The required output is the lines below from the line containing "Media Centre (1505, 16)" to the line containing "Home (1276, 16)", inclusive, retyped exactly. No other lines belong in it.

THE RECORDS:

------------------------

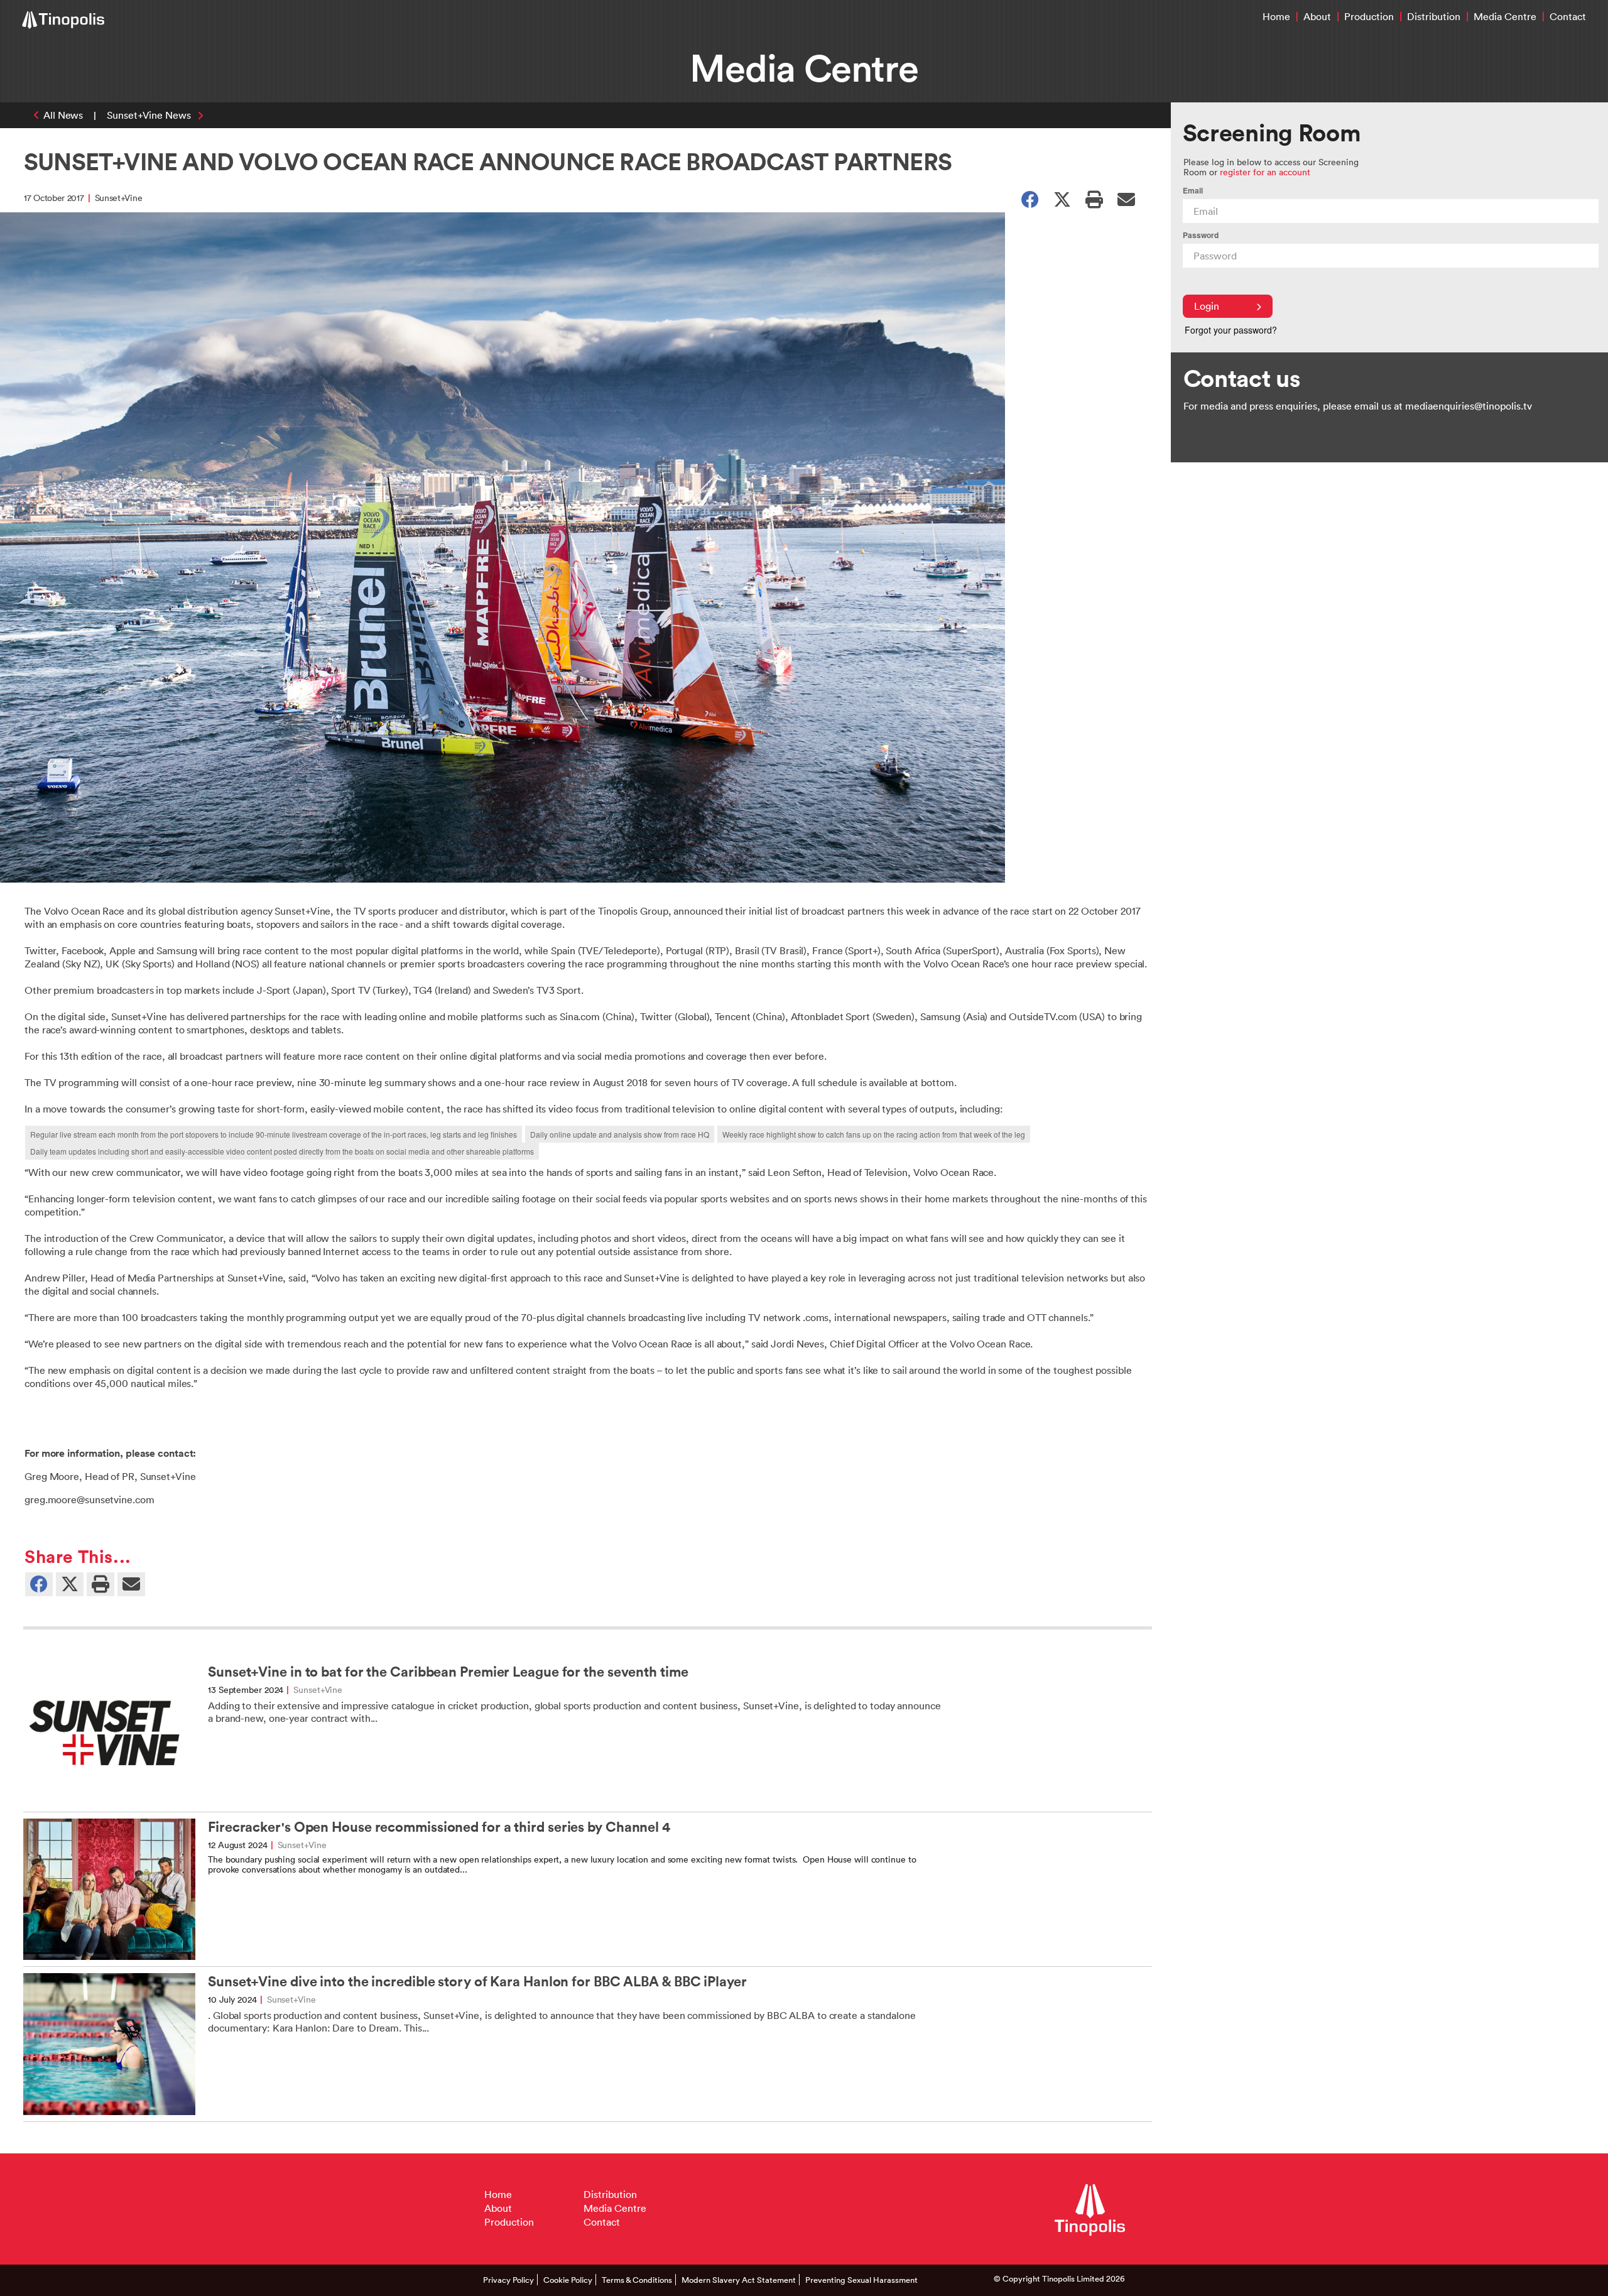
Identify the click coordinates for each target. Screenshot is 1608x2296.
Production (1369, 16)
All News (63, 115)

------------------------

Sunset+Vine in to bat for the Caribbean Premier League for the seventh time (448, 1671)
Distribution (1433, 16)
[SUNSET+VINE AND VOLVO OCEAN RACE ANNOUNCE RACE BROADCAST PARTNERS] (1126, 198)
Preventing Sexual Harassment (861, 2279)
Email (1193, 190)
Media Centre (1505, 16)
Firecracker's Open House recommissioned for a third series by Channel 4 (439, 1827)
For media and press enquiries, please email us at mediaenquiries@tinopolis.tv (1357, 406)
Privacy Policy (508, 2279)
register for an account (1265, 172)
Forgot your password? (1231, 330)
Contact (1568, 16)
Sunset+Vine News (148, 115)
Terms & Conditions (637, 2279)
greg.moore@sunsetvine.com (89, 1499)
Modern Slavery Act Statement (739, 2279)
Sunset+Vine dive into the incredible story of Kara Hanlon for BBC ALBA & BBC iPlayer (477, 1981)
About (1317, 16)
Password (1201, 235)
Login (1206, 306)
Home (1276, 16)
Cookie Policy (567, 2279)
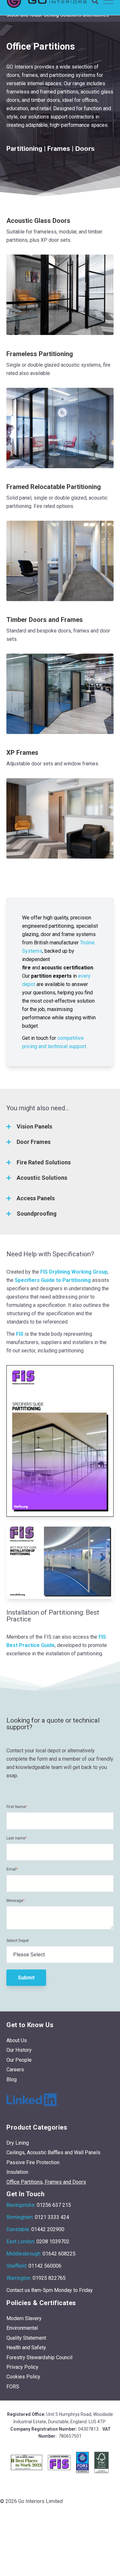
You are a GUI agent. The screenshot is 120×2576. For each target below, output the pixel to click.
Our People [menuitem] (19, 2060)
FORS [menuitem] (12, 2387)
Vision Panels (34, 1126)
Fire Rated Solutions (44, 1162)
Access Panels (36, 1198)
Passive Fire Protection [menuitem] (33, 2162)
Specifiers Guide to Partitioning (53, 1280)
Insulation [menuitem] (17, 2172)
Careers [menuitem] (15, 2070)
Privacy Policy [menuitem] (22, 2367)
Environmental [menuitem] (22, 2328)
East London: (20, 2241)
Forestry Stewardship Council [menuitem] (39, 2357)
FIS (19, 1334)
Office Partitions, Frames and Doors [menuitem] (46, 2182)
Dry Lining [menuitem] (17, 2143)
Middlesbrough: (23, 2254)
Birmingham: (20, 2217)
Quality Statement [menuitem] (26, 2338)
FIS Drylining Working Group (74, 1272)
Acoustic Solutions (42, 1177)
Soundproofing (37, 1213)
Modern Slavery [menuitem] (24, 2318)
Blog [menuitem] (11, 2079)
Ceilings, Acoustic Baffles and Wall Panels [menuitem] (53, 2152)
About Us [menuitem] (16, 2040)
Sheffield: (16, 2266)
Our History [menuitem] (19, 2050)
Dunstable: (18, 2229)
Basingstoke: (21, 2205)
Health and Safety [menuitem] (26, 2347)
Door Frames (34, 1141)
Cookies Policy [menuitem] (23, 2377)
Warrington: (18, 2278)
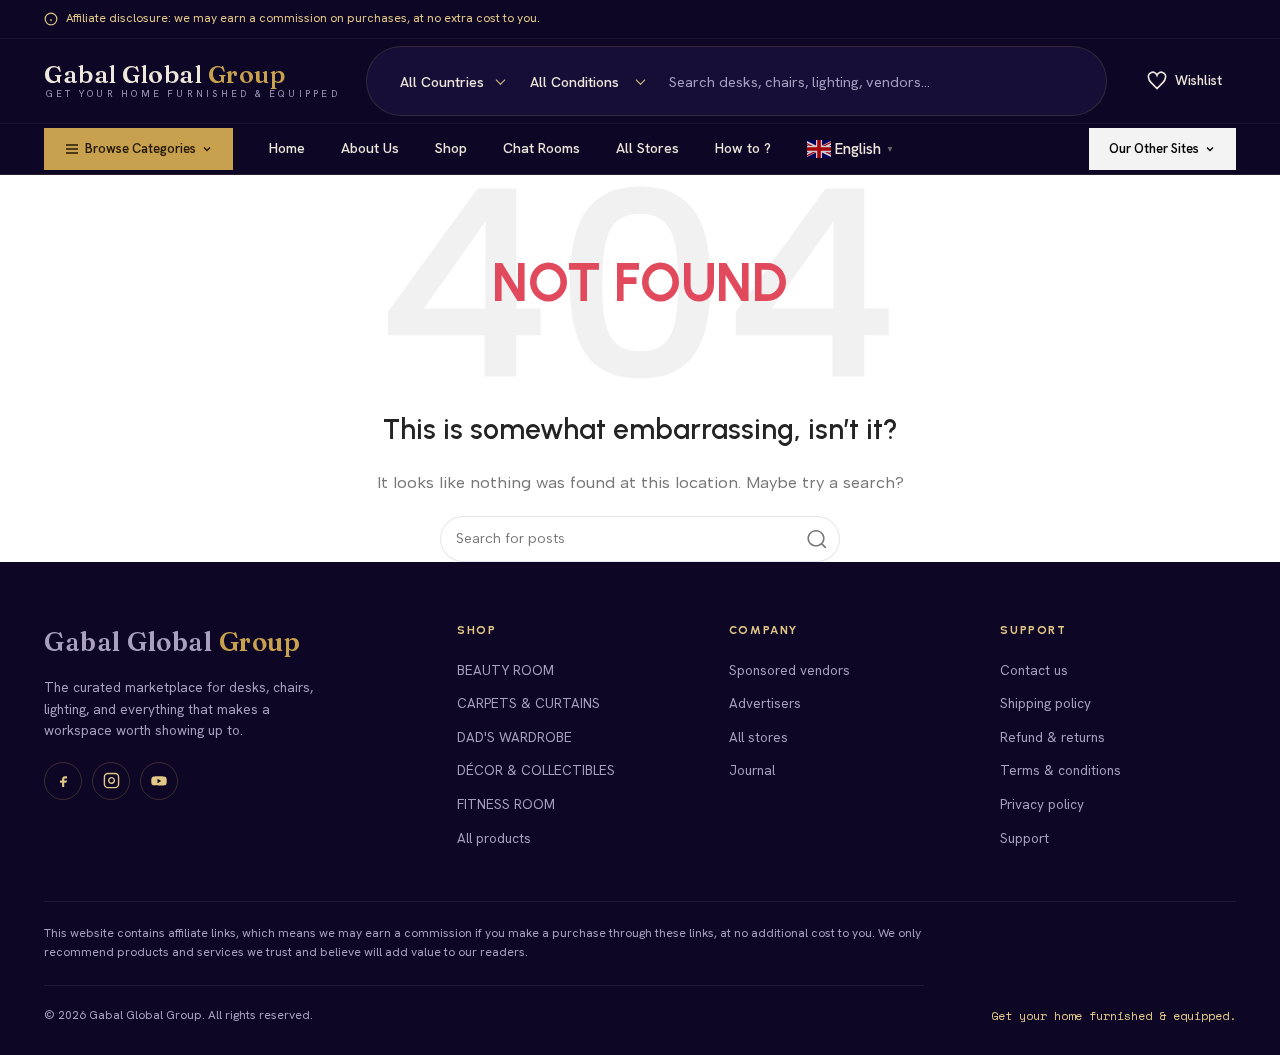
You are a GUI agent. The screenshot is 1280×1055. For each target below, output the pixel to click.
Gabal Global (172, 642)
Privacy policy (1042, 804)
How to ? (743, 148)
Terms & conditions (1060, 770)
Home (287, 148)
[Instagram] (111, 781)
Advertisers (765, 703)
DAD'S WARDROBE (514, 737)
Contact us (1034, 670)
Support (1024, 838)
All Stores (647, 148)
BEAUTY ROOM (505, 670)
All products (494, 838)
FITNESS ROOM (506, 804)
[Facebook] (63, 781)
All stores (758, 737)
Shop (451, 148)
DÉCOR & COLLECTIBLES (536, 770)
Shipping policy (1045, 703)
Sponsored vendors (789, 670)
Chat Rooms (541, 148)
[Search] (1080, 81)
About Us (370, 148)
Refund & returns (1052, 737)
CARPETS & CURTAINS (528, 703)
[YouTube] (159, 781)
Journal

------------------------

YOUR SOLUTION:
Media Centre (1505, 16)
Firecracker's Open House recommissioned for a third series by Channel 4 (439, 1827)
For media and press enquiries, please email us at mediaenquiries@tinopolis.tv (1357, 406)
Privacy Policy (508, 2279)
register for an account (1265, 172)
Forgot your password? (1231, 330)
Contact (1568, 16)
Sunset+Vine News (148, 115)
Terms & Conditions (637, 2279)
greg.moore@sunsetvine.com (89, 1499)
Modern Slavery Act Statement (739, 2279)
Sunset+Vine dive into the incredible story of Kara Hanlon for BBC ALBA & BBC iPlayer (477, 1981)
About (1317, 16)
Password (1201, 235)
Login (1206, 306)
Home (1276, 16)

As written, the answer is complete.